Love this stuff. All right. Hey, guess what? The T-tubules are continuous within that, you know, sarcolemma.
That's cool. They're showing you the picture here so that you can see the sarcoplasmic reticulum. Then you can see the T-tubules that are in there.
We already know that the T-tubules are going to release the calcium. If you look here, they're showing it like they removed the sarcoplasmic reticulum so that you could see. But right here is my... sarcomere.
This is my contracting unit. Remember from Z to Z, this is my contracting unit. Here is my actin and my myosin.
And then here are my T-tubules within the sarcoplasmic reticulum. So calcium's released and binds right to the regulatory protein. So troponin causing the tropomyosin complex to open. Now, things that you know, and I know it sounds silly because I'll say this a lot.
Things that you know, since we talked about the muscle contraction model, you know that a nerve cell was right there at the muscle cell, right? Because the acetylcholine released, you know, from the nerve cell and then bound to the muscle cell. The place where a nerve and a muscle come together is called a neuromuscular junction.
Let me get this straight. The place where two things come together are named for the two things that come together. What?
Who knew? Neuromuscular junction. Now... This is going to look familiar because this is how we started off the lecture.
So they magnified it. This is the axon terminal, and this is a muscle cell.
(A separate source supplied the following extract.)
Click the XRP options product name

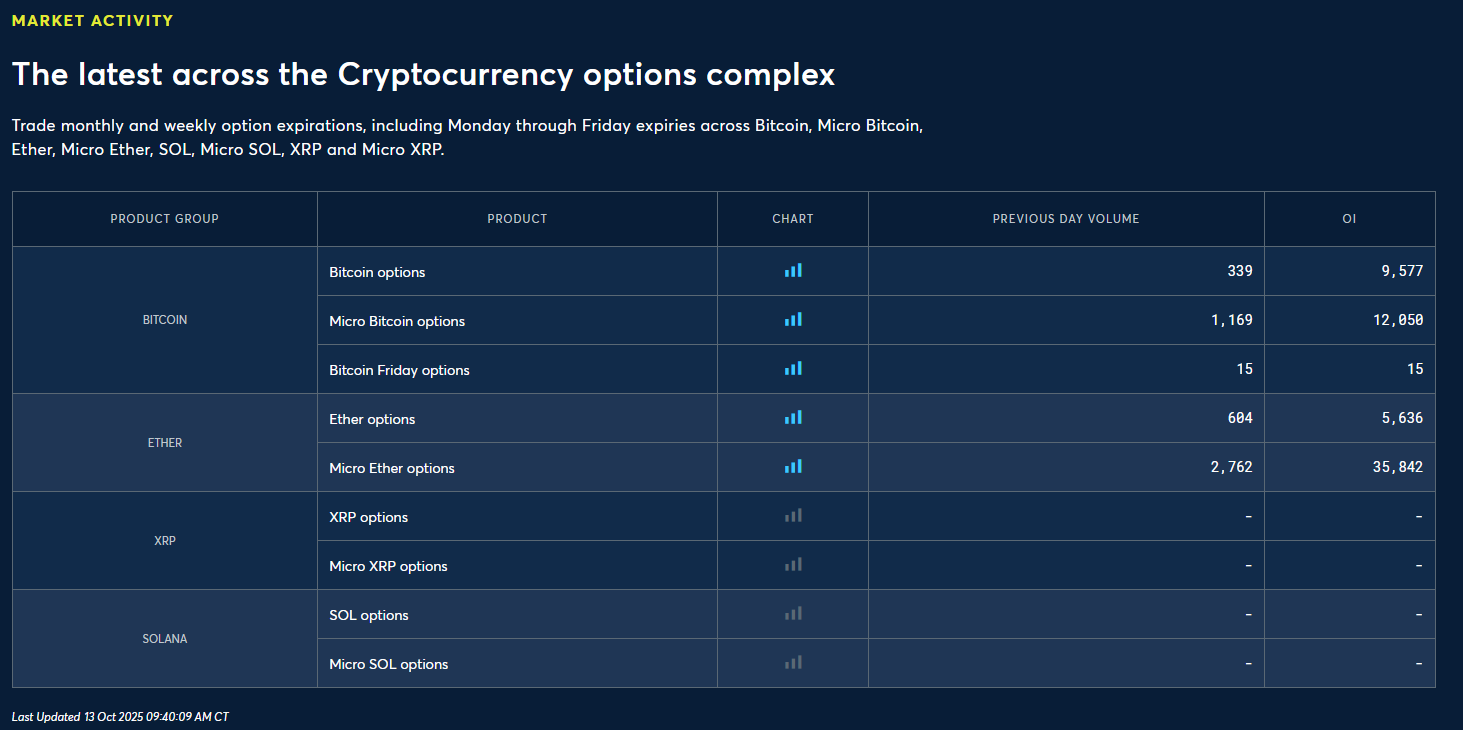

And then they magnified it so that you could see calcium going in, right? Calcium goes in, causes the release of acetylcholine. So these green dots are acetylcholine.
When acetylcholine binds to the sarcolemia, so this is the muscle cell, it says sodium goes in, if you follow the arrow, right? Sodium goes in and potassium goes out. That causes that end plate potential.
They also mention here, and I'm not mad at them for doing it, but they also mention here that acetylcholinesterase can break down acetylcholine. And when it breaks down acetylcholine, it's going to close the ion channel, which we know because that's what has to happen for the muscle to relax. Oh, bigger picture. Here is acetylcholinesterase breaking down acetylcholine. So acetylcholinesterase breaks down acetylcholine, closes the ion channel.
No more sodium can go in. No more potassium can get out. They tried.
They tried, but it didn't work. All right. So at the neuromuscular junction, what do we have there?
Axon terminal, the end of a nerve cell. Acetylcholine is the neurotransmitter that's going to be released. It binds to the sarcolemia, which is on the muscle cell. I know, I know, things you already know.
So it says here that that acetylcholine is going to be released. Then it's going to cross this cleft, like a cliff is going to cross a cleft. It binds to the sarcolemia. Then we get the electrical events.
They're not being specific here, but, you know, the movement of those particles. So we're going to get the movement of those particles that generates that action potential, which is the, you know, moving change in charge that goes down into the T-tubules. Then, oops, sorry. So then we already know, hold on one second.
I'm so sorry. I'm sorry, I'm trying to pause the recording.